### Aim of the task
Copy the entries below, swapping "center point" for "midpoint" wherever it occurs and leaving everything else unchanged.

### Data provided
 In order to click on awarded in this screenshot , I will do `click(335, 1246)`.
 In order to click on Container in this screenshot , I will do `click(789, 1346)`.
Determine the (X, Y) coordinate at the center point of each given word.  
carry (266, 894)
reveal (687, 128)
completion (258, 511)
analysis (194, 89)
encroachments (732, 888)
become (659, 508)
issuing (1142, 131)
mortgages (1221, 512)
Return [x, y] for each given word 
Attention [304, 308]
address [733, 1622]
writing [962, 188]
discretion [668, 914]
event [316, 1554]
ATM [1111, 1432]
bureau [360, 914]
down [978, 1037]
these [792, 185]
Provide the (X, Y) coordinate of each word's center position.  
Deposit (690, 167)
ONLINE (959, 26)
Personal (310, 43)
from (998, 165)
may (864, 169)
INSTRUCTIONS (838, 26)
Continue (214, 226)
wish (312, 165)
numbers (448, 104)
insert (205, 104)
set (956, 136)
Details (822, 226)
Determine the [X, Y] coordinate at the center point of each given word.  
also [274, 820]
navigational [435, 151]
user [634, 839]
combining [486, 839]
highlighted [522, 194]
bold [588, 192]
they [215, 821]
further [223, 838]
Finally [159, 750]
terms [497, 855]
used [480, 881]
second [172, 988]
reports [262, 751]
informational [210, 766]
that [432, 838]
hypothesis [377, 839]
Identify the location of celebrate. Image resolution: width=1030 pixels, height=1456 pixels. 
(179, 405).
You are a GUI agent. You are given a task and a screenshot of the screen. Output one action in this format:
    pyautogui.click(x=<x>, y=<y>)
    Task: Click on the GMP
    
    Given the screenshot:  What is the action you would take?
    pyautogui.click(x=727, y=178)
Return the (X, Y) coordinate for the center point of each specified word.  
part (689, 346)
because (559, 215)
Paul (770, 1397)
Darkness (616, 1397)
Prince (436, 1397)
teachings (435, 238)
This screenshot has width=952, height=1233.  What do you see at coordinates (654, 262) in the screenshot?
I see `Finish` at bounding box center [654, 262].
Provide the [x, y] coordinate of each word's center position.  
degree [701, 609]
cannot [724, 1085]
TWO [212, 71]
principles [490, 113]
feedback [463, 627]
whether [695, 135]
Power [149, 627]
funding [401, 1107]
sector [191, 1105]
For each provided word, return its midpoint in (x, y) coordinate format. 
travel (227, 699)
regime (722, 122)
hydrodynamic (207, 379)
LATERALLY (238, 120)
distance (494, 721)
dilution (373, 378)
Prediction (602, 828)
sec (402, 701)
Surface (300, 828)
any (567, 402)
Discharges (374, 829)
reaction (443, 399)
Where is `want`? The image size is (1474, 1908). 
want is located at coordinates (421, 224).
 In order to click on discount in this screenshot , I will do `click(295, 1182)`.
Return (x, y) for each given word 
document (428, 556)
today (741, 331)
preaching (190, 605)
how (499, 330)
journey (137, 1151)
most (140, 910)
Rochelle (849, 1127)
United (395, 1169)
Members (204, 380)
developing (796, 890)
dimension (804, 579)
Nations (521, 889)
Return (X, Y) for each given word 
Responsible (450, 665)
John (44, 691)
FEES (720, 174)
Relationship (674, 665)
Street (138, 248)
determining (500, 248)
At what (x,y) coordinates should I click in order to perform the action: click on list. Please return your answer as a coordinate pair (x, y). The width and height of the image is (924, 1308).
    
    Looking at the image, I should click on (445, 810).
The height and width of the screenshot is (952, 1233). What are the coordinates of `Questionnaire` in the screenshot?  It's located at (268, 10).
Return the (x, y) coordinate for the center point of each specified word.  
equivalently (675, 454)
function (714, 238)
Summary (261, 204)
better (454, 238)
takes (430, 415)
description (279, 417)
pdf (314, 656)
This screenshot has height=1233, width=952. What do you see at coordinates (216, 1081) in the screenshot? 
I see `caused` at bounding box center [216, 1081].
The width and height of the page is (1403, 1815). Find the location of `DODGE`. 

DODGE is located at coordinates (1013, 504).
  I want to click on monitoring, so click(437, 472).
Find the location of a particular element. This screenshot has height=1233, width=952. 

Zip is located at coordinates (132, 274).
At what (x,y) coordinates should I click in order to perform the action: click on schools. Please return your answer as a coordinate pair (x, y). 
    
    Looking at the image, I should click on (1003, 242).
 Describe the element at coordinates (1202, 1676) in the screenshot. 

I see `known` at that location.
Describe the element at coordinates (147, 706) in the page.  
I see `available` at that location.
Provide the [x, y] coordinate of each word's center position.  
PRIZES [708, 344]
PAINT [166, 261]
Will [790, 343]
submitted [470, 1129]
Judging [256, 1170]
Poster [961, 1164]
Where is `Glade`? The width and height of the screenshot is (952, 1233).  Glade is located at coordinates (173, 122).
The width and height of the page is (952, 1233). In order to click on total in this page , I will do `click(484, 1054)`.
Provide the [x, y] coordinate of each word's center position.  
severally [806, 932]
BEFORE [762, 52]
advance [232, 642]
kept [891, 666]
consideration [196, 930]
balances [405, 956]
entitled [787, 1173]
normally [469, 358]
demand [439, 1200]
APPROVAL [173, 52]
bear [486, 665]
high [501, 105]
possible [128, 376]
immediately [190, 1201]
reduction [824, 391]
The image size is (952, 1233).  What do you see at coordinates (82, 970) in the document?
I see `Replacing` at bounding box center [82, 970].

### Finished exercise
 In order to click on awarded in this screenshot , I will do `click(335, 1246)`.
 In order to click on Container in this screenshot , I will do `click(789, 1346)`.
Determine the (X, Y) coordinate at the midpoint of each given word.  
carry (266, 894)
reveal (687, 128)
completion (258, 511)
analysis (194, 89)
encroachments (732, 888)
become (659, 508)
issuing (1142, 131)
mortgages (1221, 512)
Return [x, y] for each given word 
Attention [304, 308]
address [733, 1622]
writing [962, 188]
discretion [668, 914]
event [316, 1554]
ATM [1111, 1432]
bureau [360, 914]
down [978, 1037]
these [792, 185]
Provide the (X, Y) coordinate of each word's center position.  
Deposit (690, 167)
ONLINE (959, 26)
Personal (310, 43)
from (998, 165)
may (864, 169)
INSTRUCTIONS (838, 26)
Continue (214, 226)
wish (312, 165)
numbers (448, 104)
insert (205, 104)
set (956, 136)
Details (822, 226)
Determine the [X, Y] coordinate at the midpoint of each given word.  
also [274, 820]
navigational [435, 151]
user [634, 839]
combining [486, 839]
highlighted [522, 194]
bold [588, 192]
they [215, 821]
further [223, 838]
Finally [159, 750]
terms [497, 855]
used [480, 881]
second [172, 988]
reports [262, 751]
informational [210, 766]
that [432, 838]
hypothesis [377, 839]
Identify the location of celebrate. Image resolution: width=1030 pixels, height=1456 pixels. 
(179, 405).
You are a GUI agent. You are given a task and a screenshot of the screen. Output one action in this format:
    pyautogui.click(x=<x>, y=<y>)
    Task: Click on the GMP
    
    Given the screenshot:  What is the action you would take?
    pyautogui.click(x=727, y=178)
Return the (X, Y) coordinate for the midpoint of each specified word.  
part (689, 346)
because (559, 215)
Paul (770, 1397)
Darkness (616, 1397)
Prince (436, 1397)
teachings (435, 238)
This screenshot has width=952, height=1233.  What do you see at coordinates (654, 262) in the screenshot?
I see `Finish` at bounding box center [654, 262].
Provide the [x, y] coordinate of each word's center position.  
degree [701, 609]
cannot [724, 1085]
TWO [212, 71]
principles [490, 113]
feedback [463, 627]
whether [695, 135]
Power [149, 627]
funding [401, 1107]
sector [191, 1105]
For each provided word, return its midpoint in (x, y) coordinate format. 
travel (227, 699)
regime (722, 122)
hydrodynamic (207, 379)
LATERALLY (238, 120)
distance (494, 721)
dilution (373, 378)
Prediction (602, 828)
sec (402, 701)
Surface (300, 828)
any (567, 402)
Discharges (374, 829)
reaction (443, 399)
Where is `want`? The image size is (1474, 1908). 
want is located at coordinates (421, 224).
 In order to click on discount in this screenshot , I will do `click(295, 1182)`.
Return (x, y) for each given word 
document (428, 556)
today (741, 331)
preaching (190, 605)
how (499, 330)
journey (137, 1151)
most (140, 910)
Rochelle (849, 1127)
United (395, 1169)
Members (204, 380)
developing (796, 890)
dimension (804, 579)
Nations (521, 889)
Return (X, Y) for each given word 
Responsible (450, 665)
John (44, 691)
FEES (720, 174)
Relationship (674, 665)
Street (138, 248)
determining (500, 248)
At what (x,y) coordinates should I click in order to perform the action: click on list. Please return your answer as a coordinate pair (x, y). The width and height of the image is (924, 1308).
    
    Looking at the image, I should click on (445, 810).
The height and width of the screenshot is (952, 1233). What are the coordinates of `Questionnaire` in the screenshot?  It's located at (268, 10).
Return the (x, y) coordinate for the midpoint of each specified word.  
equivalently (675, 454)
function (714, 238)
Summary (261, 204)
better (454, 238)
takes (430, 415)
description (279, 417)
pdf (314, 656)
This screenshot has height=1233, width=952. What do you see at coordinates (216, 1081) in the screenshot? 
I see `caused` at bounding box center [216, 1081].
The width and height of the page is (1403, 1815). Find the location of `DODGE`. 

DODGE is located at coordinates (1013, 504).
  I want to click on monitoring, so click(437, 472).
Find the location of a particular element. This screenshot has height=1233, width=952. 

Zip is located at coordinates (132, 274).
At what (x,y) coordinates should I click in order to perform the action: click on schools. Please return your answer as a coordinate pair (x, y). 
    
    Looking at the image, I should click on (1003, 242).
 Describe the element at coordinates (1202, 1676) in the screenshot. 

I see `known` at that location.
Describe the element at coordinates (147, 706) in the page.  
I see `available` at that location.
Provide the [x, y] coordinate of each word's center position.  
PRIZES [708, 344]
PAINT [166, 261]
Will [790, 343]
submitted [470, 1129]
Judging [256, 1170]
Poster [961, 1164]
Where is `Glade`? The width and height of the screenshot is (952, 1233).  Glade is located at coordinates (173, 122).
The width and height of the page is (952, 1233). In order to click on total in this page , I will do `click(484, 1054)`.
Provide the [x, y] coordinate of each word's center position.  
severally [806, 932]
BEFORE [762, 52]
advance [232, 642]
kept [891, 666]
consideration [196, 930]
balances [405, 956]
entitled [787, 1173]
normally [469, 358]
demand [439, 1200]
APPROVAL [173, 52]
bear [486, 665]
high [501, 105]
possible [128, 376]
immediately [190, 1201]
reduction [824, 391]
The image size is (952, 1233).  What do you see at coordinates (82, 970) in the document?
I see `Replacing` at bounding box center [82, 970].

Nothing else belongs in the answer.